I used Acucobol in an SCO Xenis environment in a previous job. I was happy with the product, so all I had to do to evaluate the Linux version was make sure it works as well as the Xenix one.
A Benchmark

I developed a simple benchmark for Acucobol, which is a translation of another benchmark I did for xBASE products. (See Linux Journal #14, June 1995, p. 27.) This benchmark processed a file containing 33,830 records and was run on a 66 mHz 486 with a SCSI disk.

It's reasonable to expect that Acucobol would be noticeably slower than Flagship, since Flagship programs are compiled into machine code, and Acucobol programs are compiled into b-codes, which must be interpreted at run time.

Figure 1. Benchmark Results

Other Observations

Acucobol Inc. hosts a developers' conference in San Diego every year.

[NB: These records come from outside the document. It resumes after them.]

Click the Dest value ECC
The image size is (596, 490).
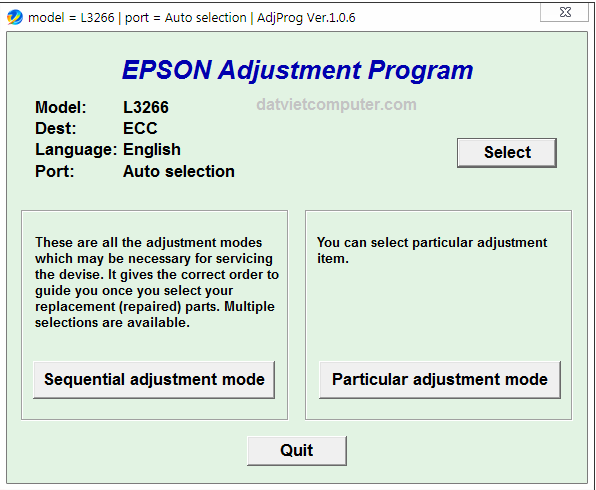point(140,128)
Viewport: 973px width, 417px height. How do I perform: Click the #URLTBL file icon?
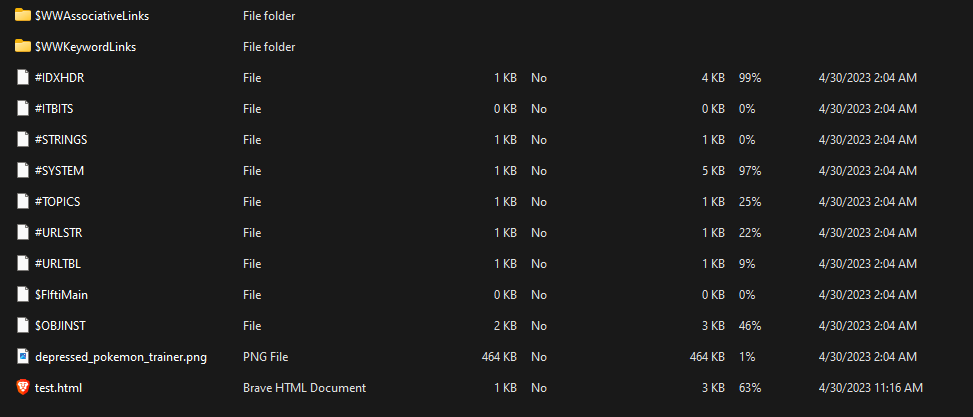(23, 263)
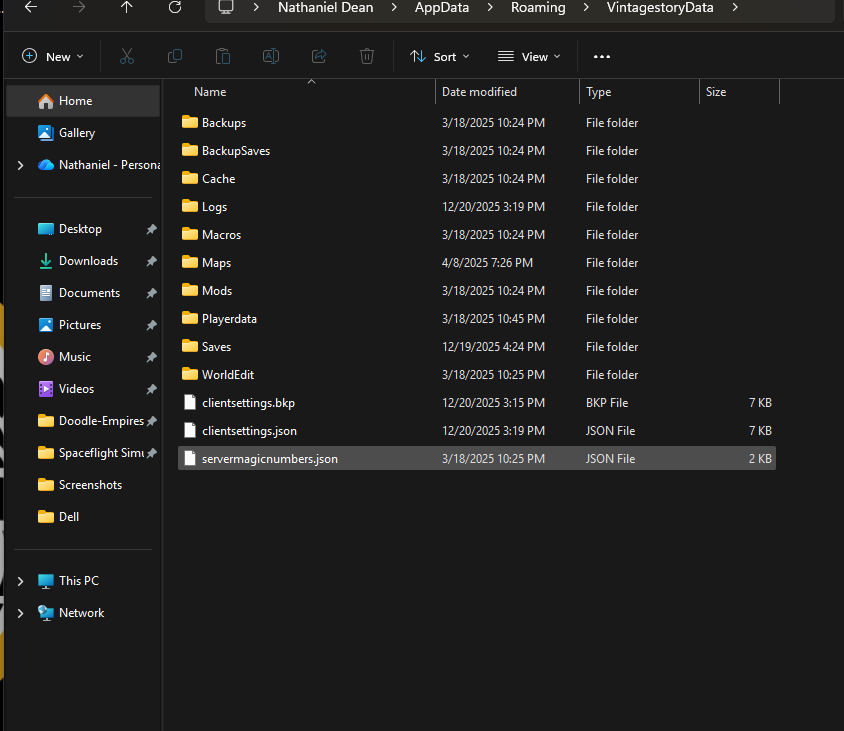Open Downloads in the sidebar

(x=88, y=261)
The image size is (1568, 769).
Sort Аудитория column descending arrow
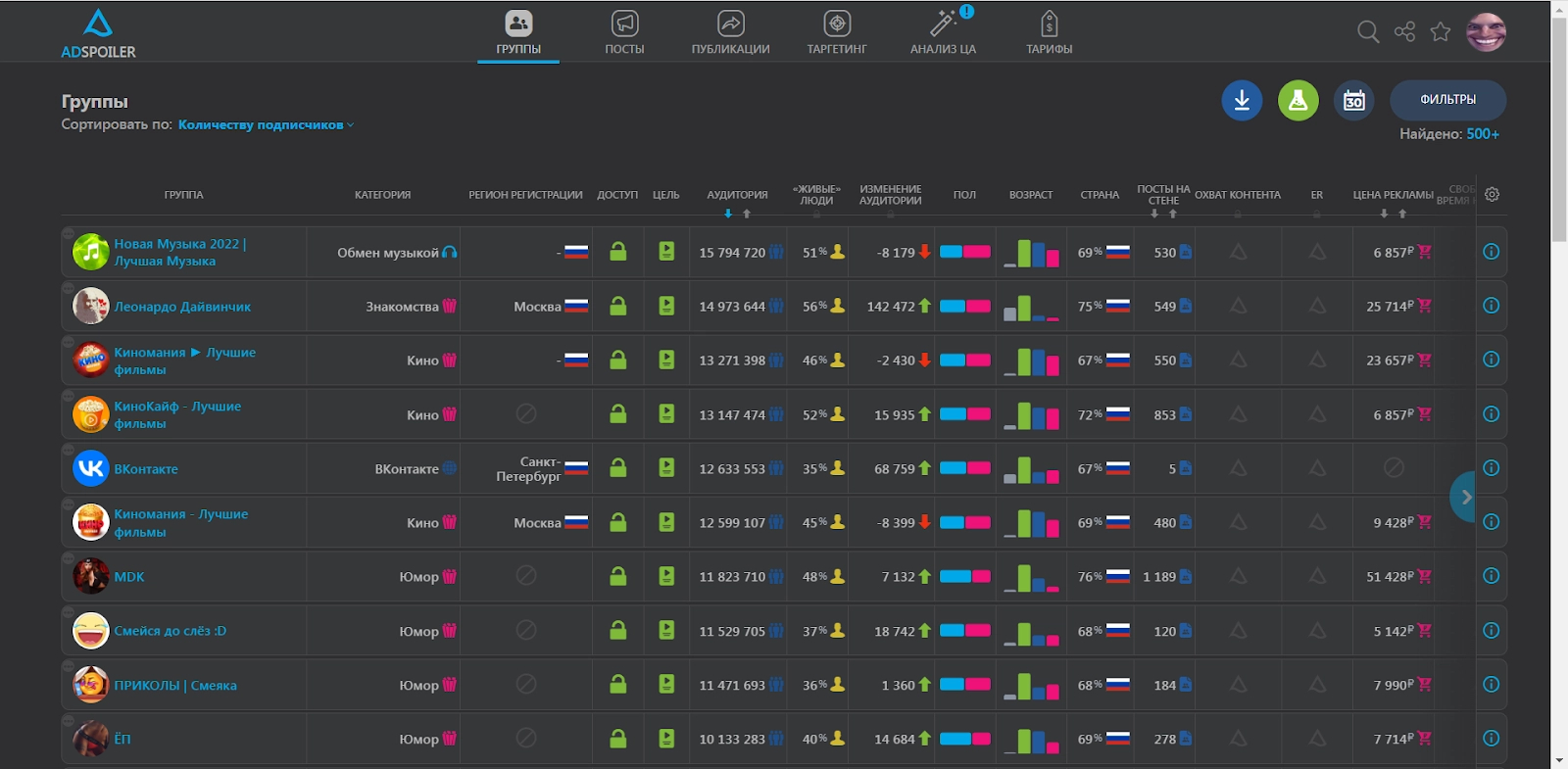(x=728, y=214)
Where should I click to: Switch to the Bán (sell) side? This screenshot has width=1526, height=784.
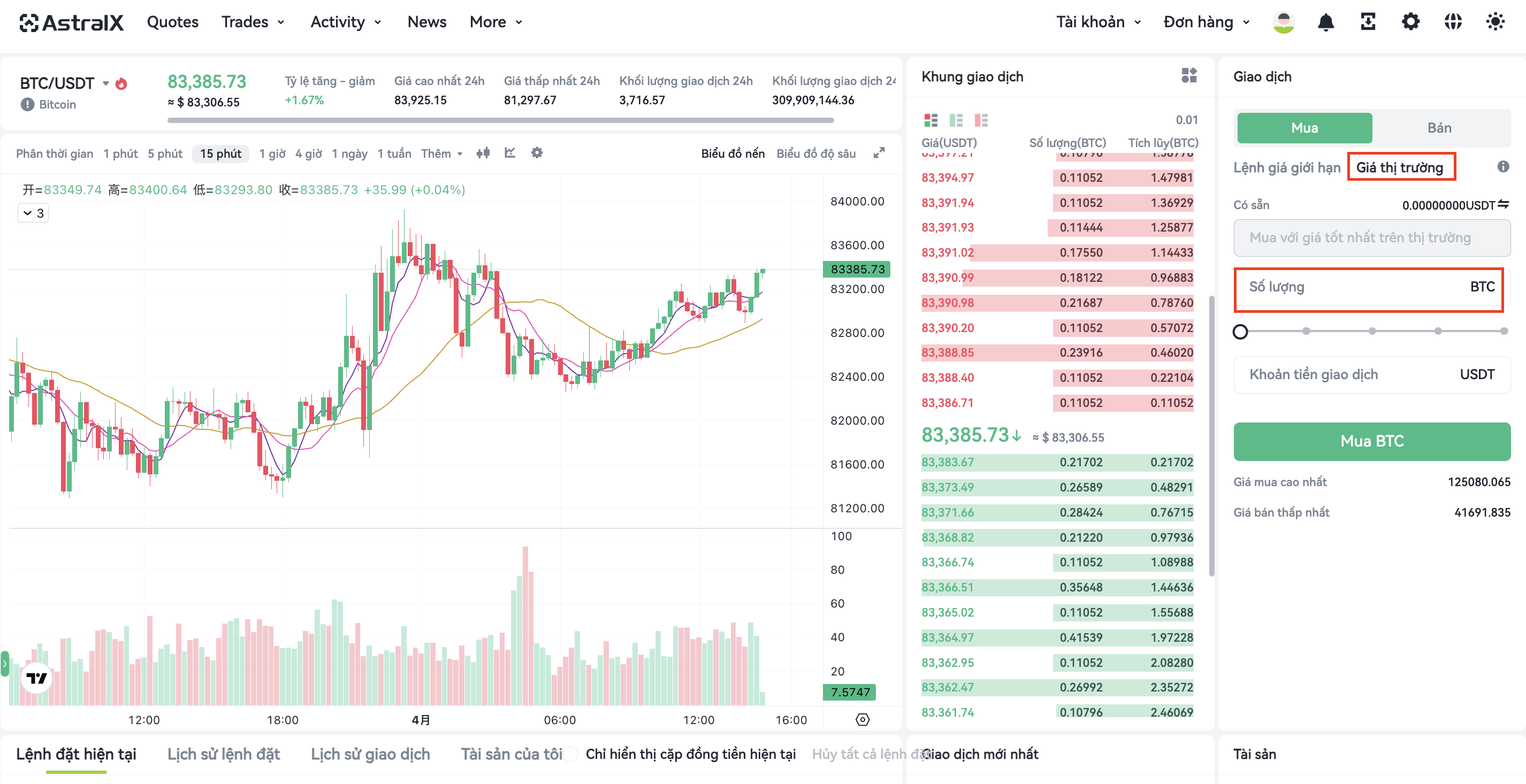tap(1439, 128)
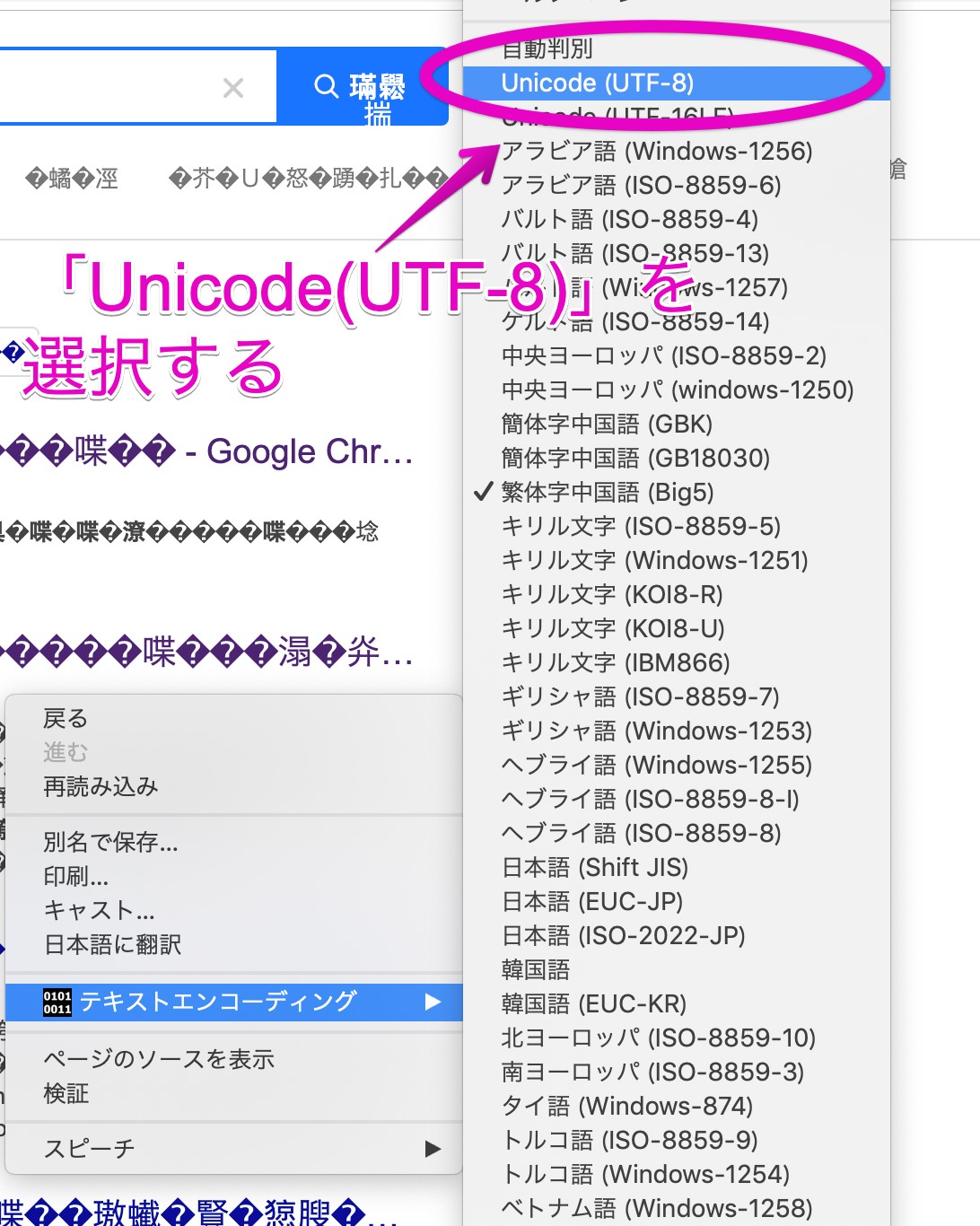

The next one is September 18-20. I haven't been to one of these yet, but I've had good reports from them; attendees are treated well by Acucobol, Inc.

There are references in the manuals to GUI and mouse support, but they seem to be only for Windows NT. Acucobol, Inc. does seem to be interested in offering some sort of UNIX GUI support eventually.

This product will probably not be of much interest to hard-core Linux people; they would rather program in C for free than pay big bucks to use COBOL. It should be of interest to the Linux community, though, that Acucobol, Inc. went to the trouble of porting their product, because it gives Linux more legitimacy.

However, the Linux version of Acucobol should be of great importance to another community: system houses that develop and maintain COBOL application software. When these system houses sell a product to an end user, the end user must not only purchase the application, s/he must also purchase the hardware the application runs on and the rest of the software environment. For example, if the application runs under Windows 95 or SCO Unix, either the customer or the systems house must buy a copy of Windows 95 or SCO Unix. A system house that has a COBOL application to sell can now try to convince customers to accept Linux as the software environment instead and can offer a lower total cost to the customer.

Robert Broughton (roberb7@iceonline.com) has been developing software for 24 years and has been using Linux since February, 1993. He is employed by Zadall Systems Group, in Burnaby, BC, Canada. His web page is at: www.iceonline.com/home/roberb7/WWW/index.html.